Source passage:
* begin *
The process of mixing of one s- orbital with three p- orbitals in an atom to form four sp3 hybrid orbitals of equivalent energy is called sp3 hybridization.
EXAMPLE 1 – METHANE (CH4).
We generally draw the structure of methane as follows –
This structure would imply that methane has bond angles of 90º and 180º and the molecule has planar geometry . However, methane is NOT a planar molecule.
In the methane molecule, the central carbon atom is sp3 hybridized.
Carbon (6) in ground state 1s2 2s2 2p2
C(6) 1s2 2s1 2p3. One 2s electron promoted to 2p orbital.
Then, 2s and 2p hybridize to form four sp3 orbitals.
Later, the methane molecule is formed with four hydrogen atoms. The electron in the hydrogen atom is in the 1s orbital. Thus, this is an sp3 – s overlap.
Methane molecule has tetrahedral geometry(bond angle = 109.5º ) as predicted by the VSEPR model. In the tetrahedral shape, all four hybrid orbitals are as far away as possible in space, from each other. Thus, there is minimum repulsion amongst them, which renders the system stable.
* end *
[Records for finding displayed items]
* begin *
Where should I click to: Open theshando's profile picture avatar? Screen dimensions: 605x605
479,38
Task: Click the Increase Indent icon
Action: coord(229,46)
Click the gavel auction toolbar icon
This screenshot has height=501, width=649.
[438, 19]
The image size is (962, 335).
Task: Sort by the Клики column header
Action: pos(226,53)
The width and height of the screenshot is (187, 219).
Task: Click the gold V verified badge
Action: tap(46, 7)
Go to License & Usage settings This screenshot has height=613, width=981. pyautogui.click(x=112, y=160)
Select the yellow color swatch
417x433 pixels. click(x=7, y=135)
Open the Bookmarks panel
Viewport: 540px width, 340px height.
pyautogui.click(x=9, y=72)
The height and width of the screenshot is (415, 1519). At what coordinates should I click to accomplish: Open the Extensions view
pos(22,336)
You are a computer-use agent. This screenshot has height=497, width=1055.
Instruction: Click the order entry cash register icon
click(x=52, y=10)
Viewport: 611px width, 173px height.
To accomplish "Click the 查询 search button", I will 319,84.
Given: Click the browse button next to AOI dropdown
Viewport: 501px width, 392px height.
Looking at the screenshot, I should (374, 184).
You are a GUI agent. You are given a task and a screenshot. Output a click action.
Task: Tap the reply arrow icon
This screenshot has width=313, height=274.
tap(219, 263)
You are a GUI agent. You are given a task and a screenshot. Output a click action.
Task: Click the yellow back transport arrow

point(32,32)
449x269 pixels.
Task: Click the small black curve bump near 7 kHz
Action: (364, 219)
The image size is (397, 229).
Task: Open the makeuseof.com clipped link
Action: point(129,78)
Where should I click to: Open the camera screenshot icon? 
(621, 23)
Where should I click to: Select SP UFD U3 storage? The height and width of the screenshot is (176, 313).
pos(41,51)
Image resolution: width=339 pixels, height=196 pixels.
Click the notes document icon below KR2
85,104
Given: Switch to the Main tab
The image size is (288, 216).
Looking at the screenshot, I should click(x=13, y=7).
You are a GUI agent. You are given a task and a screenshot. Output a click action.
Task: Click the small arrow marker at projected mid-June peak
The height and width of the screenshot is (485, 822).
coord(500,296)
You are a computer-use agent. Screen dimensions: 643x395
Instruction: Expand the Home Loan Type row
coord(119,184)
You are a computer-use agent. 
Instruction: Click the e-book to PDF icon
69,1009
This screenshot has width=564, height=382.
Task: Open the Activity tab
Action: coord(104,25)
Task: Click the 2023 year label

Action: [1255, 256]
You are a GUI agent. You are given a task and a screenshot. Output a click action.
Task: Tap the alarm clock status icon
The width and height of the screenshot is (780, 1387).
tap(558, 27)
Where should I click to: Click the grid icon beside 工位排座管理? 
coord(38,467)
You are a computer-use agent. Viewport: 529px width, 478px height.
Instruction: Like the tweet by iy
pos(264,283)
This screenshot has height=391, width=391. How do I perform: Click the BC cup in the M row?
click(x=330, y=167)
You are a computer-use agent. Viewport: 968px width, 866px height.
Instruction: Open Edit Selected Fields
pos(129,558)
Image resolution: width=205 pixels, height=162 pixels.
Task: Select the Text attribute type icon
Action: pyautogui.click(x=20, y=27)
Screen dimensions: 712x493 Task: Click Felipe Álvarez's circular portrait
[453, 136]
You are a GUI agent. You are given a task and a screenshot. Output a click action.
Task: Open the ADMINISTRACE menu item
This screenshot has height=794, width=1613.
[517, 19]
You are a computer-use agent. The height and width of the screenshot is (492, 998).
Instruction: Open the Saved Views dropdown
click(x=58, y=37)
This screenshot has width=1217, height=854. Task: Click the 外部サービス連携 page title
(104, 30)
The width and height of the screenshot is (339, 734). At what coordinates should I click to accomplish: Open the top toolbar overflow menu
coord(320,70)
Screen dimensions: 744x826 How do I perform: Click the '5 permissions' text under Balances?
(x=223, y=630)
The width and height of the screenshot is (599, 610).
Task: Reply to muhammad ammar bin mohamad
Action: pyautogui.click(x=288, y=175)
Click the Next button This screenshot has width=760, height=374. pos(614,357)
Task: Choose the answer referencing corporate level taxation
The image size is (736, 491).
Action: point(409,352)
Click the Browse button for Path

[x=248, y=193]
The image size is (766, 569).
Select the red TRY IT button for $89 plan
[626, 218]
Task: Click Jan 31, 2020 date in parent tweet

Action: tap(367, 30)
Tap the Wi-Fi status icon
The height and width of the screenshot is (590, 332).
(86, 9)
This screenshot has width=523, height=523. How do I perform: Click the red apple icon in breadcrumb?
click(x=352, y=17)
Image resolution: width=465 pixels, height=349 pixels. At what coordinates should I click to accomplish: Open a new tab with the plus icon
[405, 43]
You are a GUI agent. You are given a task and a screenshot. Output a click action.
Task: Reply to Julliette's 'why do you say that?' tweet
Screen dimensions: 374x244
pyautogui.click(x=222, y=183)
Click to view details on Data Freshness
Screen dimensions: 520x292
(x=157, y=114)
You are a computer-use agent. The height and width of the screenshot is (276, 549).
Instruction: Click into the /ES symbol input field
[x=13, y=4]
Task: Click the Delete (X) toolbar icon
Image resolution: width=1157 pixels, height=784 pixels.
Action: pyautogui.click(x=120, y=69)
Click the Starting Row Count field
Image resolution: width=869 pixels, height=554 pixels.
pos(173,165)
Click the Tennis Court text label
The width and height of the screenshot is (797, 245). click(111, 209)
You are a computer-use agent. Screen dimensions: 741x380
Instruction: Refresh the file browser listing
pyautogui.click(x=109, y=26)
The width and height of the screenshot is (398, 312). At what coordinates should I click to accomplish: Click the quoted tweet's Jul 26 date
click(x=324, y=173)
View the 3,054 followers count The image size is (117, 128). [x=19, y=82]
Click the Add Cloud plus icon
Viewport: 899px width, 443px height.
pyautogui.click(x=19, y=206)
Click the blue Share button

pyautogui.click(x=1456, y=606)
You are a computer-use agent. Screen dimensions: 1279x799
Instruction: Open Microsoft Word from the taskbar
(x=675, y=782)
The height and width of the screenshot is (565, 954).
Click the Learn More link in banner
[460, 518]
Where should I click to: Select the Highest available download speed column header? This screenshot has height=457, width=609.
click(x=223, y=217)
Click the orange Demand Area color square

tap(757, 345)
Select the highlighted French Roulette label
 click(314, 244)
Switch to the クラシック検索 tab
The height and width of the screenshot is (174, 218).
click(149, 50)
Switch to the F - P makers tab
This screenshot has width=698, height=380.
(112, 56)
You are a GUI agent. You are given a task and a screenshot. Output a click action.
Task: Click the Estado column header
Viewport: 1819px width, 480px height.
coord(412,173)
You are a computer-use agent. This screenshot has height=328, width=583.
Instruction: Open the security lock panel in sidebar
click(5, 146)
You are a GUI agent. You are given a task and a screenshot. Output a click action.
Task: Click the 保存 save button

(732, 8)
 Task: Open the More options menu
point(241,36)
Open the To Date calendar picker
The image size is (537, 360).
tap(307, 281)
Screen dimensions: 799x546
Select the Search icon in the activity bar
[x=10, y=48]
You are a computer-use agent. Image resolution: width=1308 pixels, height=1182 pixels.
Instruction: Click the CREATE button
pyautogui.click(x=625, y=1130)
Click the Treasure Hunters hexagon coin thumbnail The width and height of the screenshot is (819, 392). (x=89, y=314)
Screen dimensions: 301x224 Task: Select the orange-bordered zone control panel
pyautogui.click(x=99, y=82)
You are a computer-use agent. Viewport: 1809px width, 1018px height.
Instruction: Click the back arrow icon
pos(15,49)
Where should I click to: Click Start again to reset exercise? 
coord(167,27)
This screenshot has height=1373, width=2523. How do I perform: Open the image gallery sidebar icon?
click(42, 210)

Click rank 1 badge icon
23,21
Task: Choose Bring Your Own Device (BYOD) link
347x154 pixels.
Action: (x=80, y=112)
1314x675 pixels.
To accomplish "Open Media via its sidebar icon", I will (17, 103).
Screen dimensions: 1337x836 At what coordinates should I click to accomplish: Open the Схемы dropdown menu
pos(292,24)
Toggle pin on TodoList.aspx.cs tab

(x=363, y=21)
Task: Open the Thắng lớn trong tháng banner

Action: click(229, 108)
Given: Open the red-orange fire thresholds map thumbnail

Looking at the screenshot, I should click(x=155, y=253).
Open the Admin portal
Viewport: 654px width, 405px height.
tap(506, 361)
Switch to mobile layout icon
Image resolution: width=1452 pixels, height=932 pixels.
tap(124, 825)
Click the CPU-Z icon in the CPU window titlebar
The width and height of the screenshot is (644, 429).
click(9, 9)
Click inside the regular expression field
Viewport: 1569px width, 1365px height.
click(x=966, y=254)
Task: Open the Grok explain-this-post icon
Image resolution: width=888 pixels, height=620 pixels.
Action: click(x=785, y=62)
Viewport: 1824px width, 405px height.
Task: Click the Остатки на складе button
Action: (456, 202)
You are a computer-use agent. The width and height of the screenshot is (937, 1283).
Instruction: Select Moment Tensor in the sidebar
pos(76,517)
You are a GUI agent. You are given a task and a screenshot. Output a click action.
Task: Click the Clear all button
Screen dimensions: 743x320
* end *
What this task involves: Give every bond angle value mentioned in the sp3 hybridization text.

Correct answer: 90º, 180º, 109.5º